**DIRECTIONS:** The answer must reproduce exactly the lines from the one with "You are a computer-use" through the end of the material, and it must contain no pictures.

**DATA FOR THIS TASK:**
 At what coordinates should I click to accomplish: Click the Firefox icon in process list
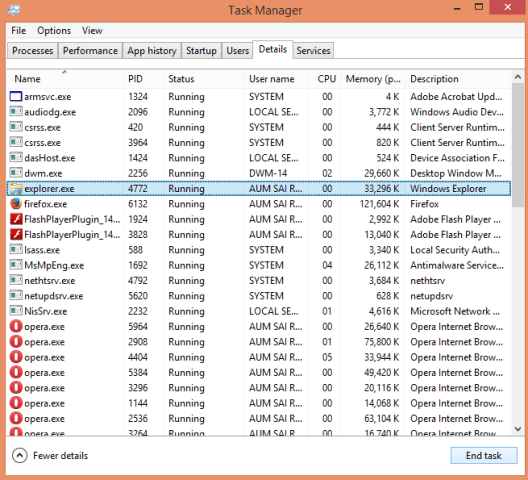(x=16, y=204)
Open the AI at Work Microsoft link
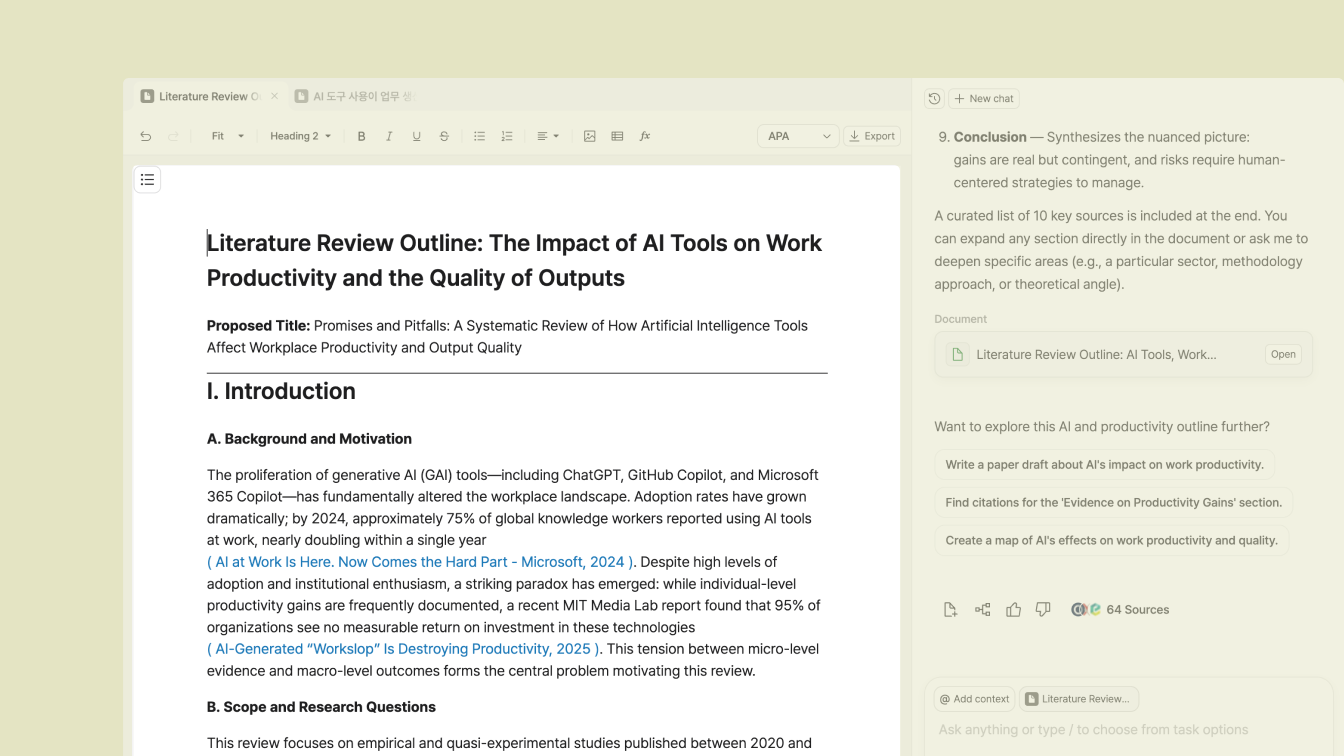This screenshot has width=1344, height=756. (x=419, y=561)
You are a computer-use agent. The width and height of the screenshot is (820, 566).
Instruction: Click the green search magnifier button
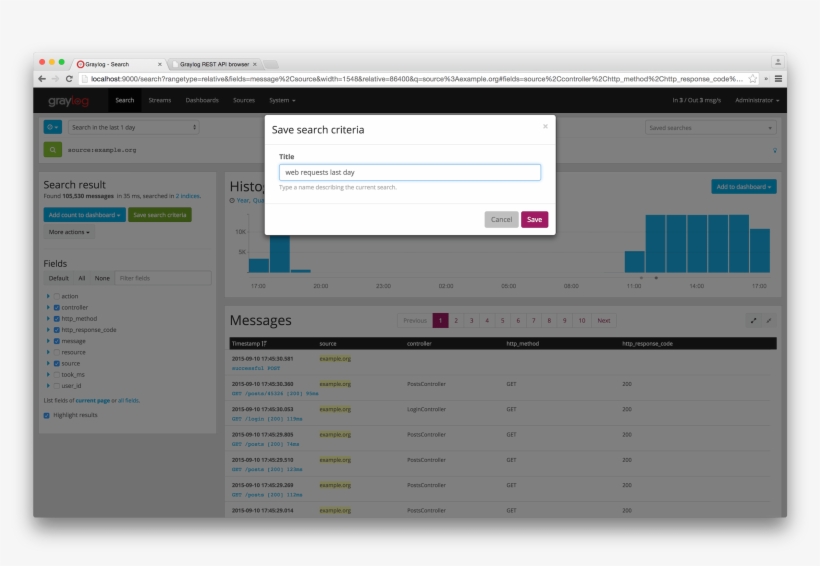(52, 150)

**SOLUTION:**
You are a computer-use agent. The width and height of the screenshot is (820, 566).
Instruction: Click the green search magnifier button
(52, 150)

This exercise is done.